Newsom Signs Mega Police Reform Bills
California Governor Gavin Newsom Meets With Campaign Staff And Volunteer On Day Of Recall Election Vote SAN FRANCISCO, CALIFORNIA - SEPTEMBER 14: California Gov. Gavin Newsom speaks to union workers and volunteers on election day at the IBEW Local 6 union hall on September 14, 2021 in San Francisco, California. Californians are heading to the polls to cast their ballots in the California recall election of Gov. Gavin Newsom. (Photo by Justin Sullivan/Getty Images) Justin Sullivan / Staff
Justin Sullivan/Staff/Getty Images

Democratic Governor of California Gavin Newsom approved extensive police reform measures on Thursday.

As reported by the Los Angeles Times, eight measures were signed into law that “include raising the minimum age for police officers from 18 to 21, and allowing their badges to be permanently taken away for excessive force, dishonesty and racial bias.”

“In addition, the new laws set statewide standards on law enforcement’s use of rubber bullets and tear gas for crowd control, and further restrict the use of techniques for restraining suspects in ways that can interfere with breathing,” the outlet added.

A press release from Newsom’s office stated that the governor “signed legislation creating a system to decertify peace officers for serious misconduct.”

It added, “The Governor also signed legislation increasing transparency of peace officer misconduct records, improving policing responsibility and accountability guidelines, raising eligibility standards and banning harmful restraint techniques.”

“Today marks another step toward healing and justice for all,” said Governor Newsom. “Too many lives have been lost due to racial profiling and excessive use of force. We cannot change what is past, but we can build accountability, root out racial injustice, and fight systemic racism. We are all indebted to the families who have persevered through their grief to continue this fight and work toward a more just future.”

“Today is an important day. It’s an inflection point in how we provide for public safety in the State of California,” said California Attorney General Rob Bonta. “I’m proud to stand with my former colleagues and Governor Newsom to embark on a new chapter in our shared fight to infuse our criminal justice system with more trust, transparency, and accountability. By building trust today, we are ensuring officer and community safety for tomorrow. Trust generates safety and safety generates trust. It will take sustained work by all of us to get the job done, but this is a monumental step forward on the path toward justice.”

The California Police Chiefs Association opposed at least one of the measures, Senate Bill 2, saying on its website that it “would eliminate certain immunity provisions for peace officers and custodial officers, or public entities employing peace officers or custodial officers sued under the act.”

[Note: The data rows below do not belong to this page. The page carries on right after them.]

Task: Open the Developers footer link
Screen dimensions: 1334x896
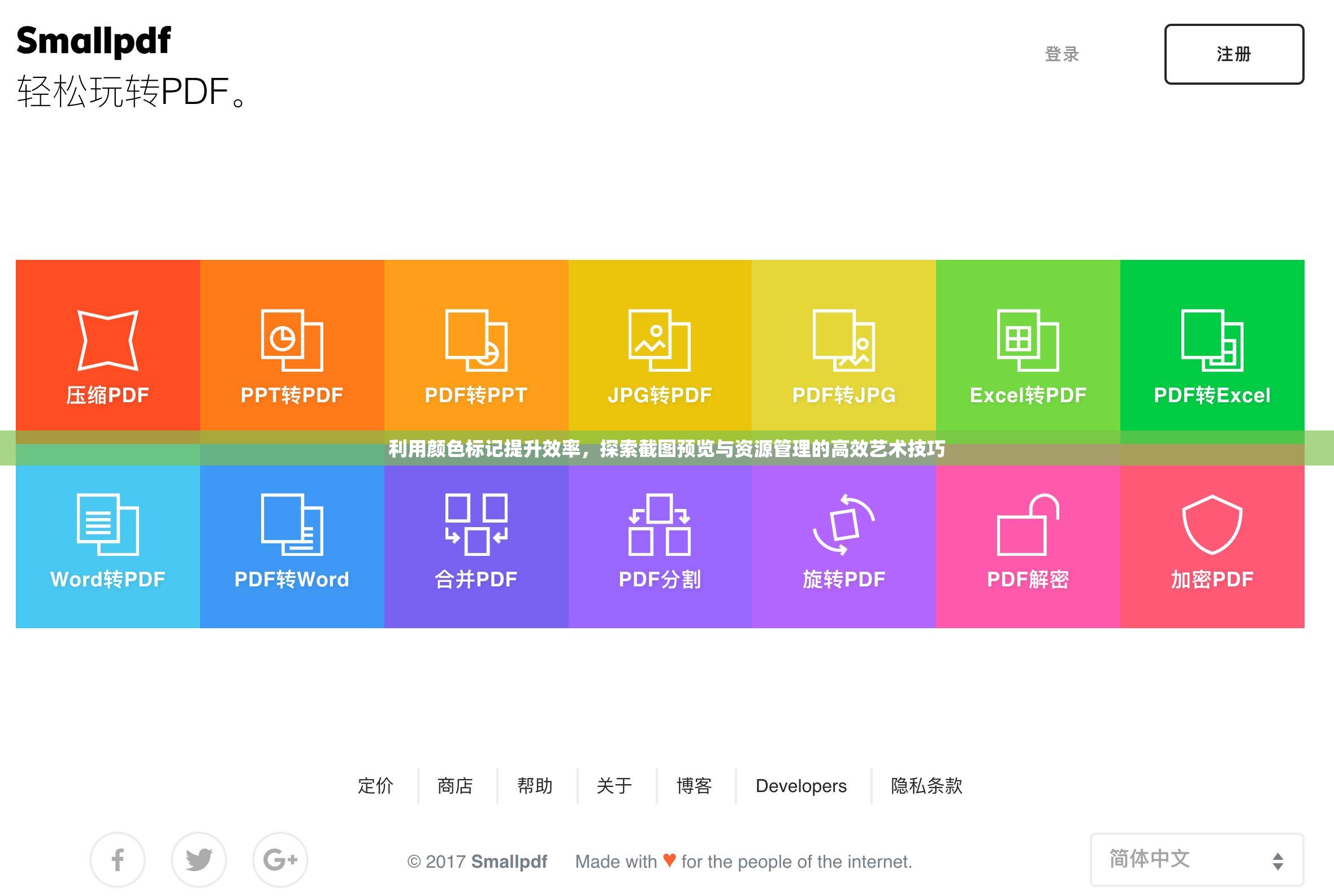Action: 800,786
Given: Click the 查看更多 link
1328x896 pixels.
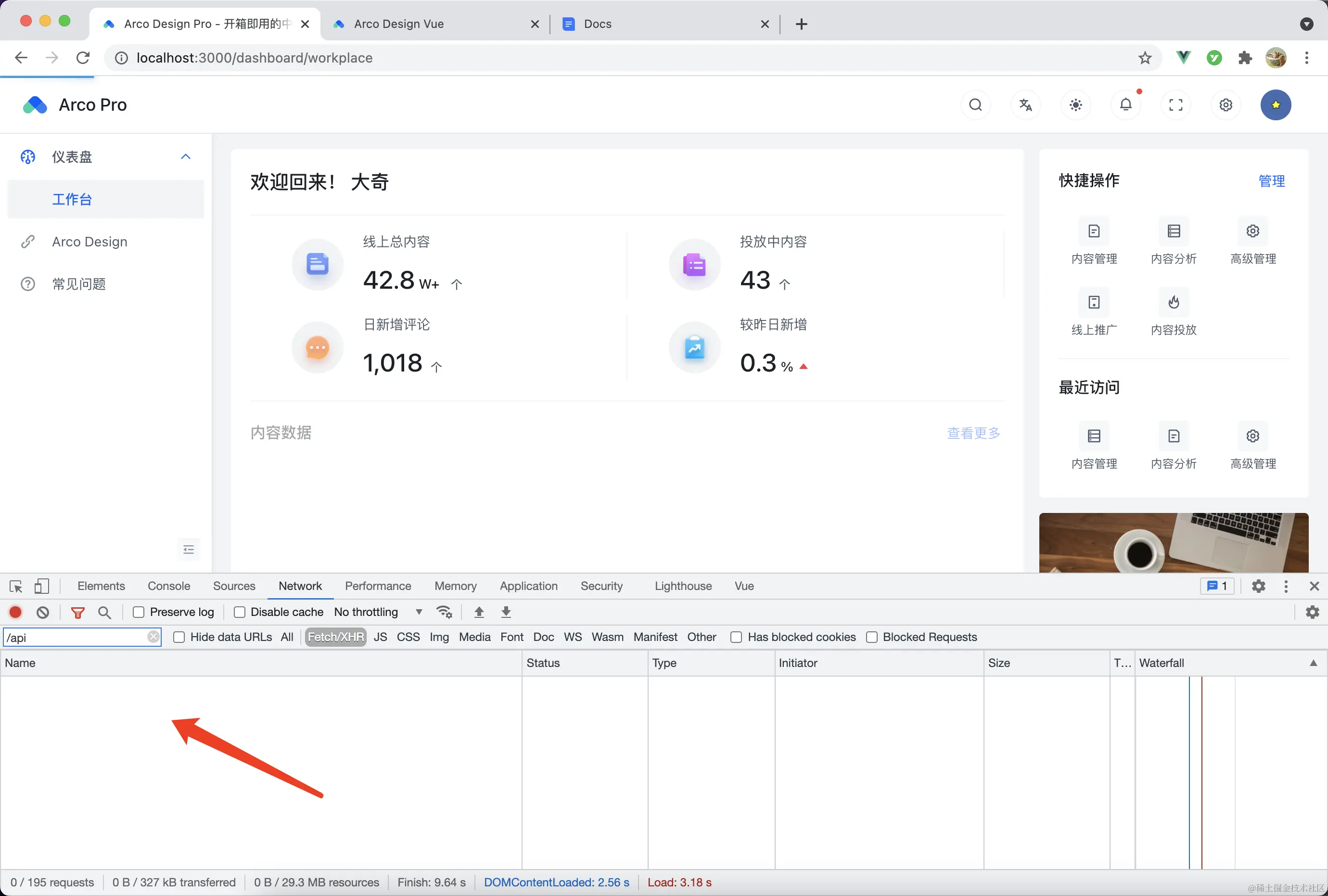Looking at the screenshot, I should point(973,433).

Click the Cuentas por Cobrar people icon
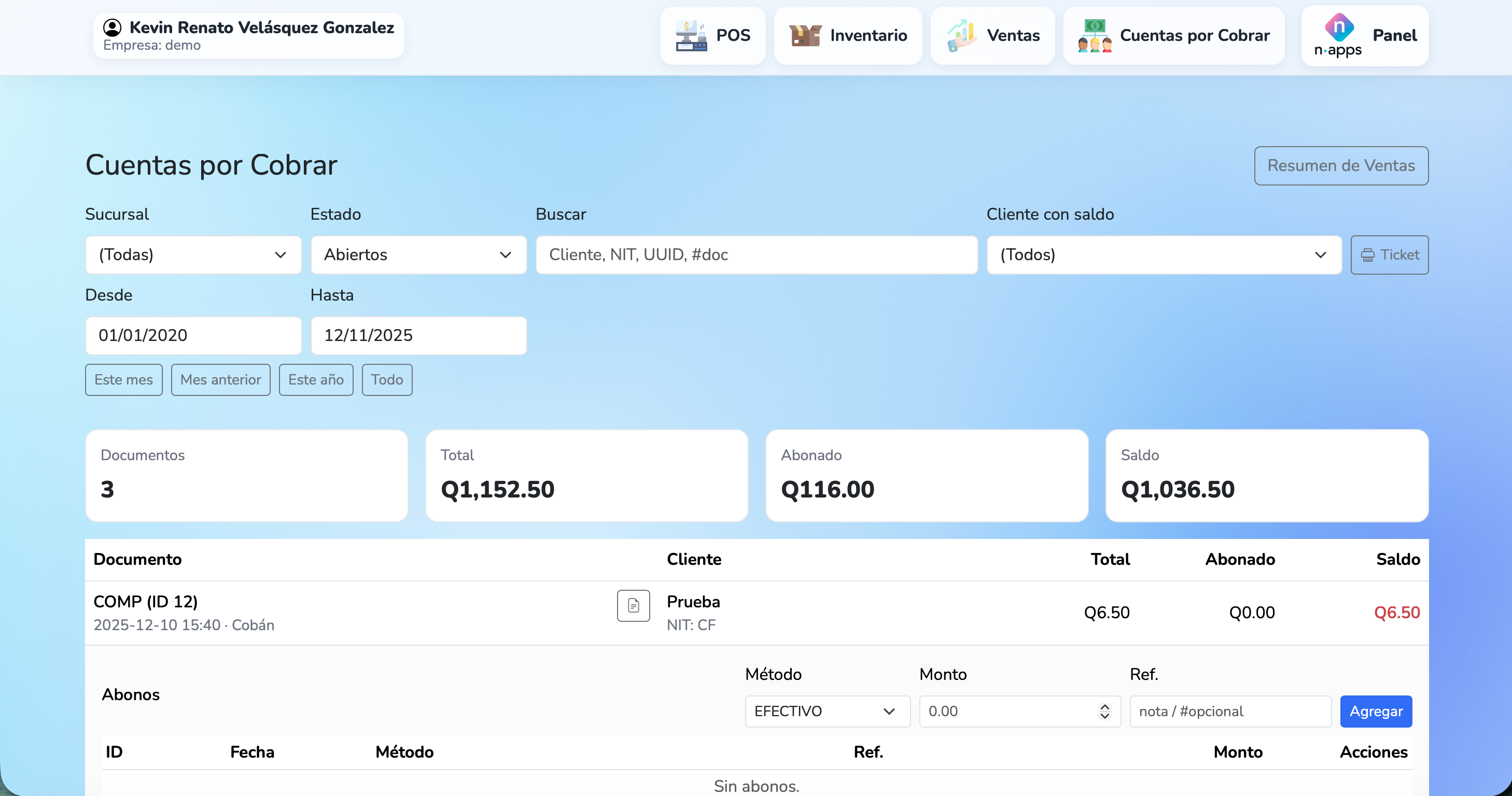tap(1094, 35)
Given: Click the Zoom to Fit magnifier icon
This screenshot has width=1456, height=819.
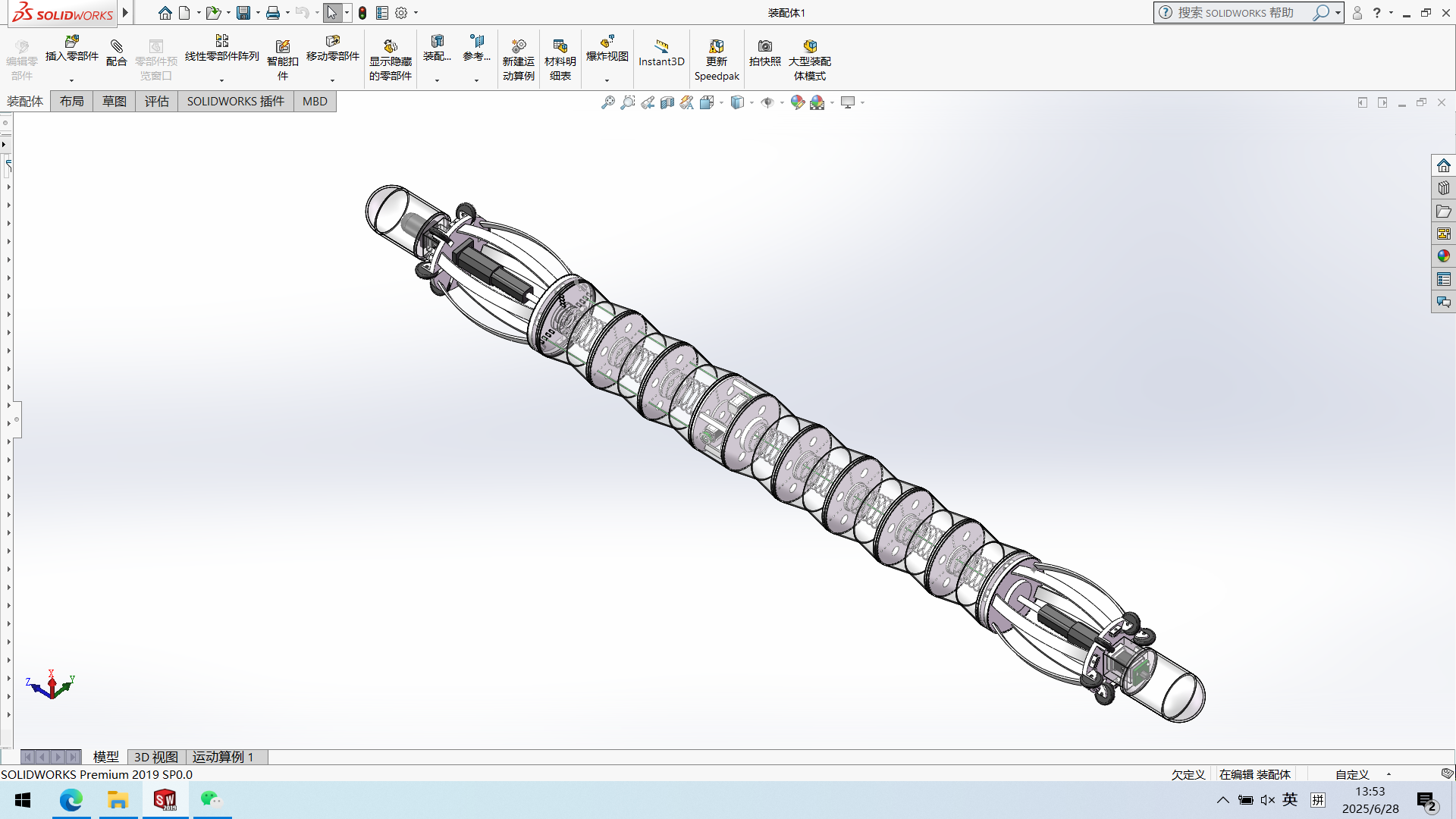Looking at the screenshot, I should 608,102.
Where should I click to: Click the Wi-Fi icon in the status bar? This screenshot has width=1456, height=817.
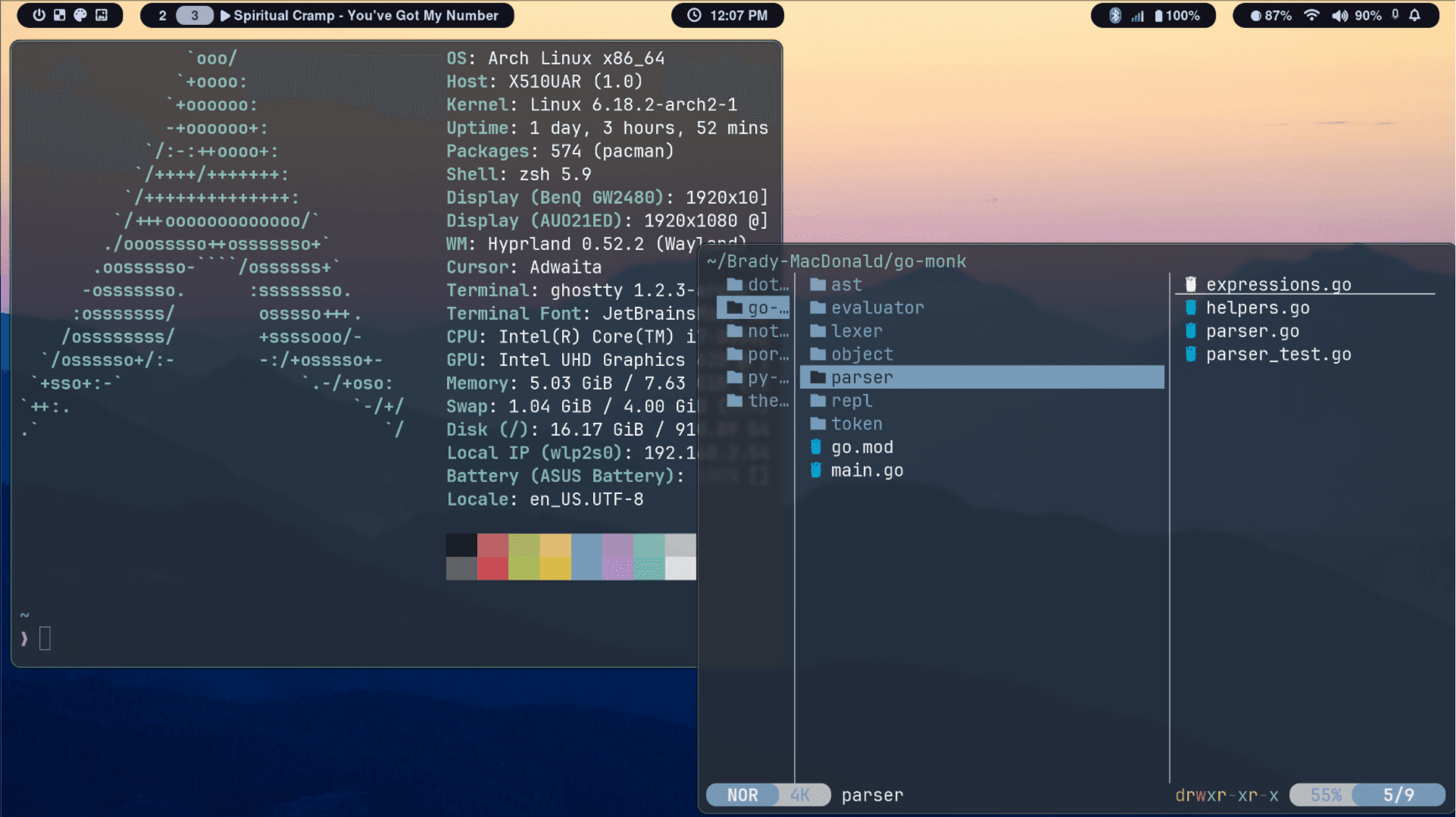point(1312,15)
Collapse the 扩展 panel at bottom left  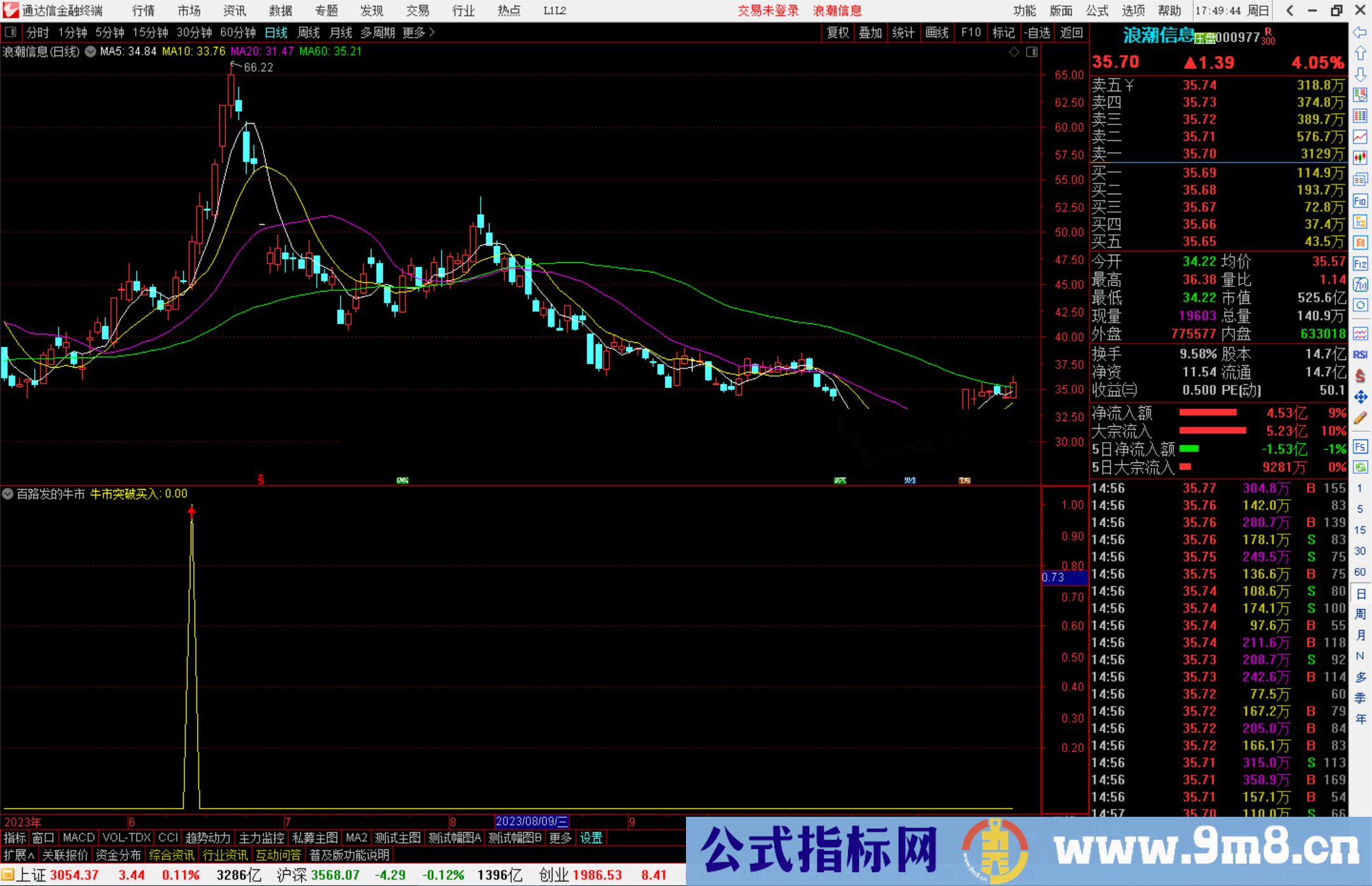click(18, 855)
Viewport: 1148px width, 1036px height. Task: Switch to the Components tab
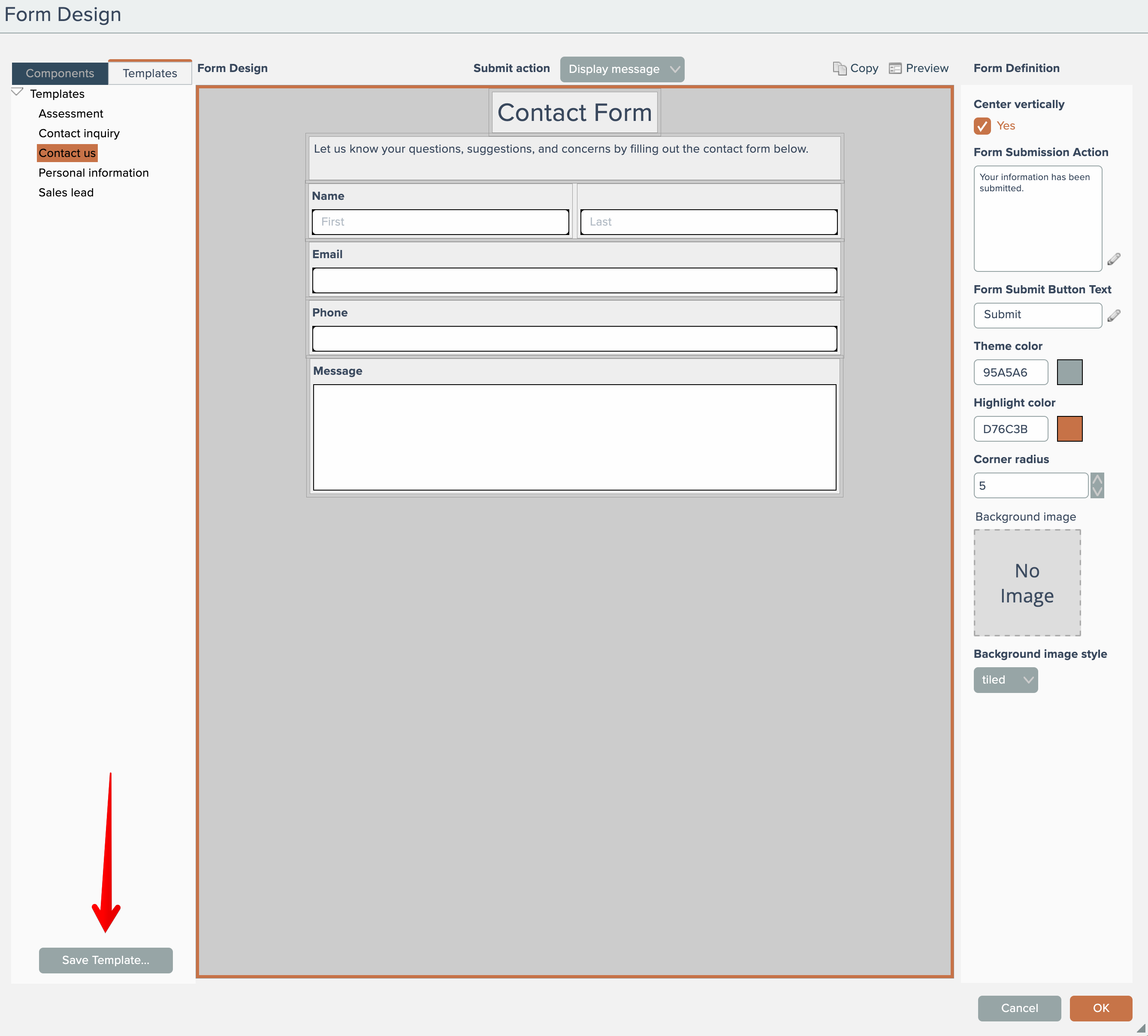click(60, 73)
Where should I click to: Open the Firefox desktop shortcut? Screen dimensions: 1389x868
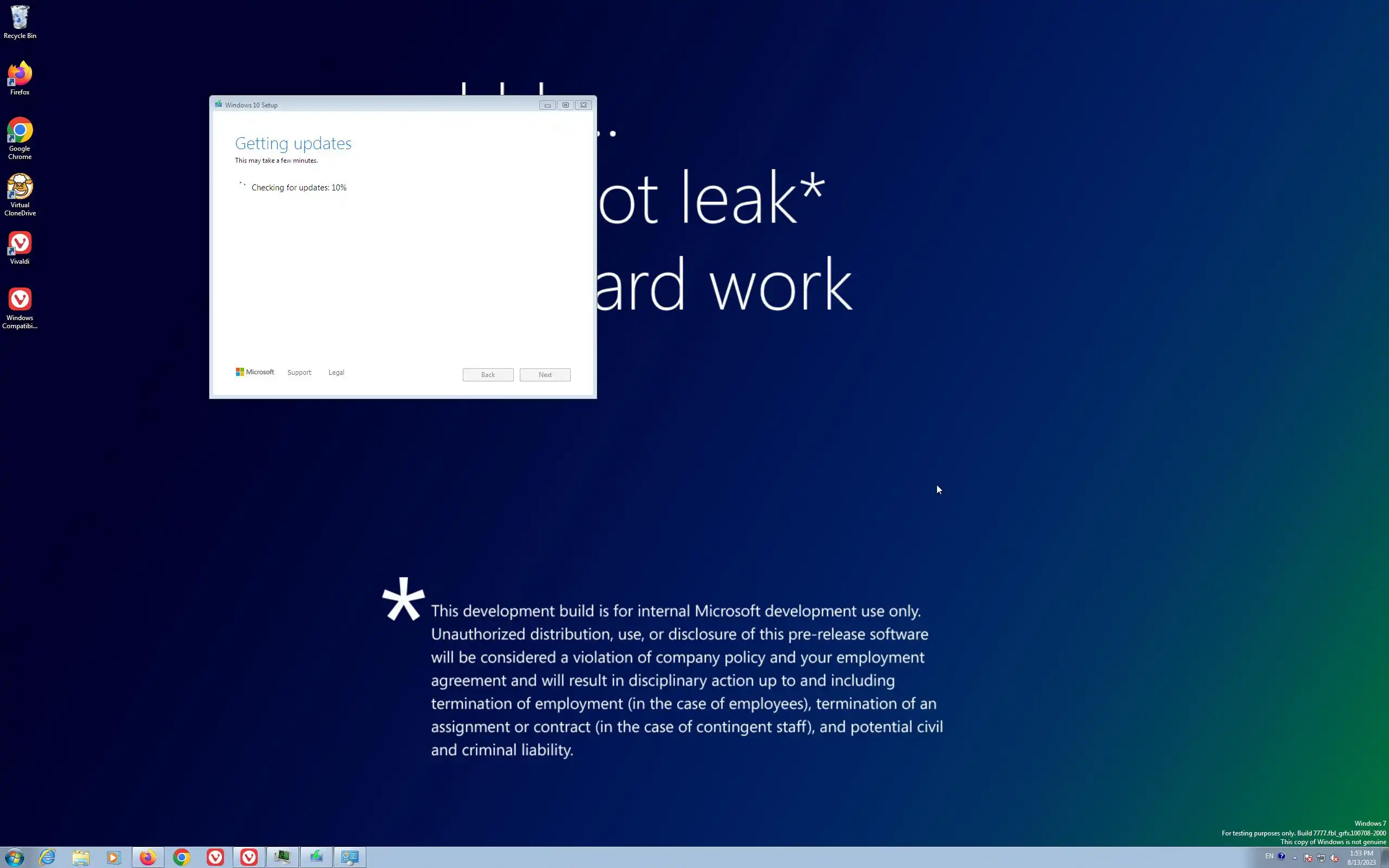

The Times added that over 36 groups that represented police officers were against the measure.

“SB 2 merely requires that the individual officer ‘engaged’ in serious misconduct — not that they were found guilty, terminated, or even disciplined,” the chiefs reportedly said in a letter to lawmakers.

Another group was against Assembly Bill 89, which the governor signed in order to make the minimum age requirement higher for recruits wanting to be police officers. It also “calls for state colleges to provide a modern policing degree program for new officers by 2025,” the Times noted.

The Peace Officers’ Research Association of California was against the measure, reportedly saying that new requirements should be “mindful of disadvantaged individuals who desire a career in law enforcement” and should be done in phases.

Another bill, AB 26, addresses other officers on the scene of an incident and pushes for them to intervene in situations or face potential punishment.

The California Association of Highway Patrolmen was against the measure, reportedly saying in a letter to legislators that authorities who get to a scene late might not have all of the facts to know whether or not to get involved.

“The arriving officer may not know that the suspect has a weapon, or has potentially used, or attempted to use, that weapon on the officers prior to their arrival on the scene,” the highway patrol group said. “Without the arriving officer having full knowledge of the situation, that officer’s intercedence could be dangerous to both the officers and the public.”

The measures appeared to be put forward as a response to the death of George Floyd, who died following an encounter with Minneapolis police officers last year.